>>>>
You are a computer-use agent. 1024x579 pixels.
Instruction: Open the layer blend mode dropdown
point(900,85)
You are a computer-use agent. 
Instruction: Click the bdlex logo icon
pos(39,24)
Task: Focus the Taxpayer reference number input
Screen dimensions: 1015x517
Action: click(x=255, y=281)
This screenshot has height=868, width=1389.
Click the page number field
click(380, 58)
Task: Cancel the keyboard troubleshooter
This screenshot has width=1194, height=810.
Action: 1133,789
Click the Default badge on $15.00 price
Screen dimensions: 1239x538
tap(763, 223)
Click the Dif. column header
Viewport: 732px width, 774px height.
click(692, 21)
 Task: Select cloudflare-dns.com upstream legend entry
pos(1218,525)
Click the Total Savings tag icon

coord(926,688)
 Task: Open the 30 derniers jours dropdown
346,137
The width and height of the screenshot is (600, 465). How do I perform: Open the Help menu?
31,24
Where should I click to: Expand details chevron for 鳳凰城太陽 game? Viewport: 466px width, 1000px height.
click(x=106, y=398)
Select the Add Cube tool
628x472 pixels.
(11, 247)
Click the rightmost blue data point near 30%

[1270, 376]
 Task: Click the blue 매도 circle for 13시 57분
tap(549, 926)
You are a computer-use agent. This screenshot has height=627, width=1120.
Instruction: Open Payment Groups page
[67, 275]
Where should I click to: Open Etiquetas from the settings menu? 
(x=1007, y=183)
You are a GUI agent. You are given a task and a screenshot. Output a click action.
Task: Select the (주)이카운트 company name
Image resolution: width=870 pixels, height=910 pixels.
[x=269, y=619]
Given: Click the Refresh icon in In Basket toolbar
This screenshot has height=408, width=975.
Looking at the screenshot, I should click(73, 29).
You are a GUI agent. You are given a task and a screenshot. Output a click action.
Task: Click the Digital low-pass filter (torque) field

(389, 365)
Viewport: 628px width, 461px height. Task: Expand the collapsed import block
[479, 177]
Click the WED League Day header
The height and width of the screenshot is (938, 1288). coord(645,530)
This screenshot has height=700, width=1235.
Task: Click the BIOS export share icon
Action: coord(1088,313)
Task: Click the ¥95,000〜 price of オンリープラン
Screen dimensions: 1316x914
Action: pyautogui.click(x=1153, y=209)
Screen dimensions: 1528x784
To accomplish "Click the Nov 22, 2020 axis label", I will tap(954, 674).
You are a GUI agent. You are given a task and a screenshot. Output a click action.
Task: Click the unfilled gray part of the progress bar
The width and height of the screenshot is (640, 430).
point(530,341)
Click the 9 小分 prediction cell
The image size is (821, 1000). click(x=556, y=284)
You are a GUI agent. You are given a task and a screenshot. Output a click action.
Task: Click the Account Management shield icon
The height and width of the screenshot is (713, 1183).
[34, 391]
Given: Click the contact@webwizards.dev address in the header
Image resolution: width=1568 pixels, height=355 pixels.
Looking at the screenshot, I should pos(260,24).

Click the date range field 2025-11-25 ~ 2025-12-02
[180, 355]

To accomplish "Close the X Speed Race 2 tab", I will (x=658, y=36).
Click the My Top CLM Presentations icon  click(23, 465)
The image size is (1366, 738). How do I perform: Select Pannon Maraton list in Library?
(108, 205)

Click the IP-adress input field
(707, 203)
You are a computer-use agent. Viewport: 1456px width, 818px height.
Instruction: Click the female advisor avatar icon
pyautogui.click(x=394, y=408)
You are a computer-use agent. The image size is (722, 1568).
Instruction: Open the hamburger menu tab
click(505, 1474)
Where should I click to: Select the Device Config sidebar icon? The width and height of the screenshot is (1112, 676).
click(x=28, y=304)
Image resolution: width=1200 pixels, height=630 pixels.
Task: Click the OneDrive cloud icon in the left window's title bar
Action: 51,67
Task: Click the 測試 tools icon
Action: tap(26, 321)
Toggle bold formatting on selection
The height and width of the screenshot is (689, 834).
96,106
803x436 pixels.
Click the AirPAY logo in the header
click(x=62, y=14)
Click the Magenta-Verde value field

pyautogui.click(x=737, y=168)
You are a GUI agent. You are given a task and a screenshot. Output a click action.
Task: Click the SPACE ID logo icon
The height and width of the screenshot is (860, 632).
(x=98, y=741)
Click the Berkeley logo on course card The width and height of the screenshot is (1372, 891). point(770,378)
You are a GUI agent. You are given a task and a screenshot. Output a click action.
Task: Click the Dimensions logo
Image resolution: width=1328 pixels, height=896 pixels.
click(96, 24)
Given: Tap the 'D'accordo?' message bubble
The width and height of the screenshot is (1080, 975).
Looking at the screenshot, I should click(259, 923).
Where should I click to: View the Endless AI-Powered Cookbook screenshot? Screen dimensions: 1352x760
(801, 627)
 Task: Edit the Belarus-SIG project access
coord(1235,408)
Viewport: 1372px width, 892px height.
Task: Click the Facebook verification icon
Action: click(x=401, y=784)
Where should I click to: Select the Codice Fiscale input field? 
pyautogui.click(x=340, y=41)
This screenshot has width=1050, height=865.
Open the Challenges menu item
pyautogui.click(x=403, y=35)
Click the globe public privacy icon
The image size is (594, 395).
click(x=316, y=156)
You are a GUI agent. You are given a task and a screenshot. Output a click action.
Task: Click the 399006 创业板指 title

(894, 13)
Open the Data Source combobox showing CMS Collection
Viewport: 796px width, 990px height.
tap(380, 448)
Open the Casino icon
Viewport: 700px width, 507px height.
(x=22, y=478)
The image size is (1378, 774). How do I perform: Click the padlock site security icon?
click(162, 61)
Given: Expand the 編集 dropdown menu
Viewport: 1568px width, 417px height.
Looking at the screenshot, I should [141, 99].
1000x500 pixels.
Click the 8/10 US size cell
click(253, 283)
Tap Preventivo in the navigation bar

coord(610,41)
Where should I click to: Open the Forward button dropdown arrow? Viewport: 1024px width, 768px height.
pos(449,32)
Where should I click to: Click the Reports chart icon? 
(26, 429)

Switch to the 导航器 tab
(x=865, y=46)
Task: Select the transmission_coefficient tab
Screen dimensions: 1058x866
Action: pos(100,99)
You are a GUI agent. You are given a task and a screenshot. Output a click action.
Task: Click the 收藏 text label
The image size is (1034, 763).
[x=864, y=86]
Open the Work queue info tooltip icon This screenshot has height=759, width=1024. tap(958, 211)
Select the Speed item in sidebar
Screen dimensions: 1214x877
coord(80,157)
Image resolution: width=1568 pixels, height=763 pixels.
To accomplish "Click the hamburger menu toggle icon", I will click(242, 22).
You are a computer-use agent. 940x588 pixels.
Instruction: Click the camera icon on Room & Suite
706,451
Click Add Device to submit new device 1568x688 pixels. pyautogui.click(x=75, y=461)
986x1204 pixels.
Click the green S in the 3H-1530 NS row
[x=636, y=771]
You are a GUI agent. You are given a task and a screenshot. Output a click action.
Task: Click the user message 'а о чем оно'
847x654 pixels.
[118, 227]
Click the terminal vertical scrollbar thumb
<<<<
:: Aim of the exercise ::
Please copy out the preceding data in full, exactly as written.

:: Exercise response ::
You are a computer-use agent. 1024x579 pixels.
Instruction: Open the layer blend mode dropdown
point(900,85)
You are a computer-use agent. 
Instruction: Click the bdlex logo icon
pos(39,24)
Task: Focus the Taxpayer reference number input
Screen dimensions: 1015x517
Action: click(x=255, y=281)
This screenshot has height=868, width=1389.
Click the page number field
click(380, 58)
Task: Cancel the keyboard troubleshooter
This screenshot has width=1194, height=810.
Action: 1133,789
Click the Default badge on $15.00 price
Screen dimensions: 1239x538
tap(763, 223)
Click the Dif. column header
Viewport: 732px width, 774px height.
click(692, 21)
 Task: Select cloudflare-dns.com upstream legend entry
pos(1218,525)
Click the Total Savings tag icon

coord(926,688)
 Task: Open the 30 derniers jours dropdown
346,137
The width and height of the screenshot is (600, 465). How do I perform: Open the Help menu?
31,24
Where should I click to: Expand details chevron for 鳳凰城太陽 game? Viewport: 466px width, 1000px height.
click(x=106, y=398)
Select the Add Cube tool
628x472 pixels.
(11, 247)
Click the rightmost blue data point near 30%

[1270, 376]
 Task: Click the blue 매도 circle for 13시 57분
tap(549, 926)
You are a computer-use agent. This screenshot has height=627, width=1120.
Instruction: Open Payment Groups page
[67, 275]
Where should I click to: Open Etiquetas from the settings menu? 
(x=1007, y=183)
You are a GUI agent. You are given a task and a screenshot. Output a click action.
Task: Select the (주)이카운트 company name
Image resolution: width=870 pixels, height=910 pixels.
[x=269, y=619]
Given: Click the Refresh icon in In Basket toolbar
This screenshot has height=408, width=975.
Looking at the screenshot, I should click(73, 29).
You are a GUI agent. You are given a task and a screenshot. Output a click action.
Task: Click the Digital low-pass filter (torque) field

(389, 365)
Viewport: 628px width, 461px height. Task: Expand the collapsed import block
[479, 177]
Click the WED League Day header
The height and width of the screenshot is (938, 1288). coord(645,530)
This screenshot has height=700, width=1235.
Task: Click the BIOS export share icon
Action: coord(1088,313)
Task: Click the ¥95,000〜 price of オンリープラン
Screen dimensions: 1316x914
Action: pyautogui.click(x=1153, y=209)
Screen dimensions: 1528x784
To accomplish "Click the Nov 22, 2020 axis label", I will tap(954, 674).
You are a GUI agent. You are given a task and a screenshot. Output a click action.
Task: Click the unfilled gray part of the progress bar
The width and height of the screenshot is (640, 430).
point(530,341)
Click the 9 小分 prediction cell
The image size is (821, 1000). click(x=556, y=284)
You are a GUI agent. You are given a task and a screenshot. Output a click action.
Task: Click the Account Management shield icon
The height and width of the screenshot is (713, 1183).
[34, 391]
Given: Click the contact@webwizards.dev address in the header
Image resolution: width=1568 pixels, height=355 pixels.
Looking at the screenshot, I should pos(260,24).

Click the date range field 2025-11-25 ~ 2025-12-02
[180, 355]

To accomplish "Close the X Speed Race 2 tab", I will (x=658, y=36).
Click the My Top CLM Presentations icon  click(23, 465)
The image size is (1366, 738). How do I perform: Select Pannon Maraton list in Library?
(108, 205)

Click the IP-adress input field
(707, 203)
You are a computer-use agent. Viewport: 1456px width, 818px height.
Instruction: Click the female advisor avatar icon
pyautogui.click(x=394, y=408)
You are a computer-use agent. The image size is (722, 1568).
Instruction: Open the hamburger menu tab
click(505, 1474)
Where should I click to: Select the Device Config sidebar icon? The width and height of the screenshot is (1112, 676).
click(x=28, y=304)
Image resolution: width=1200 pixels, height=630 pixels.
Task: Click the OneDrive cloud icon in the left window's title bar
Action: 51,67
Task: Click the 測試 tools icon
Action: tap(26, 321)
Toggle bold formatting on selection
The height and width of the screenshot is (689, 834).
96,106
803x436 pixels.
Click the AirPAY logo in the header
click(x=62, y=14)
Click the Magenta-Verde value field

pyautogui.click(x=737, y=168)
You are a GUI agent. You are given a task and a screenshot. Output a click action.
Task: Click the SPACE ID logo icon
The height and width of the screenshot is (860, 632).
(x=98, y=741)
Click the Berkeley logo on course card The width and height of the screenshot is (1372, 891). point(770,378)
You are a GUI agent. You are given a task and a screenshot. Output a click action.
Task: Click the Dimensions logo
Image resolution: width=1328 pixels, height=896 pixels.
click(96, 24)
Given: Tap the 'D'accordo?' message bubble
The width and height of the screenshot is (1080, 975).
Looking at the screenshot, I should click(259, 923).
Where should I click to: View the Endless AI-Powered Cookbook screenshot? Screen dimensions: 1352x760
(801, 627)
 Task: Edit the Belarus-SIG project access
coord(1235,408)
Viewport: 1372px width, 892px height.
Task: Click the Facebook verification icon
Action: click(x=401, y=784)
Where should I click to: Select the Codice Fiscale input field? 
pyautogui.click(x=340, y=41)
This screenshot has width=1050, height=865.
Open the Challenges menu item
pyautogui.click(x=403, y=35)
Click the globe public privacy icon
The image size is (594, 395).
click(x=316, y=156)
You are a GUI agent. You are given a task and a screenshot. Output a click action.
Task: Click the 399006 创业板指 title

(894, 13)
Open the Data Source combobox showing CMS Collection
Viewport: 796px width, 990px height.
tap(380, 448)
Open the Casino icon
Viewport: 700px width, 507px height.
(x=22, y=478)
The image size is (1378, 774). How do I perform: Click the padlock site security icon?
click(162, 61)
Given: Expand the 編集 dropdown menu
Viewport: 1568px width, 417px height.
Looking at the screenshot, I should [141, 99].
1000x500 pixels.
Click the 8/10 US size cell
click(253, 283)
Tap Preventivo in the navigation bar

coord(610,41)
Where should I click to: Open the Forward button dropdown arrow? Viewport: 1024px width, 768px height.
pos(449,32)
Where should I click to: Click the Reports chart icon? 
(26, 429)

Switch to the 导航器 tab
(x=865, y=46)
Task: Select the transmission_coefficient tab
Screen dimensions: 1058x866
Action: pos(100,99)
You are a GUI agent. You are given a task and a screenshot. Output a click action.
Task: Click the 收藏 text label
The image size is (1034, 763).
[x=864, y=86]
Open the Work queue info tooltip icon This screenshot has height=759, width=1024. tap(958, 211)
Select the Speed item in sidebar
Screen dimensions: 1214x877
coord(80,157)
Image resolution: width=1568 pixels, height=763 pixels.
To accomplish "Click the hamburger menu toggle icon", I will click(242, 22).
You are a computer-use agent. 940x588 pixels.
Instruction: Click the camera icon on Room & Suite
706,451
Click Add Device to submit new device 1568x688 pixels. pyautogui.click(x=75, y=461)
986x1204 pixels.
Click the green S in the 3H-1530 NS row
[x=636, y=771]
You are a GUI agent. You are given a task and a screenshot. Output a click action.
Task: Click the user message 'а о чем оно'
847x654 pixels.
[118, 227]
Click the terminal vertical scrollbar thumb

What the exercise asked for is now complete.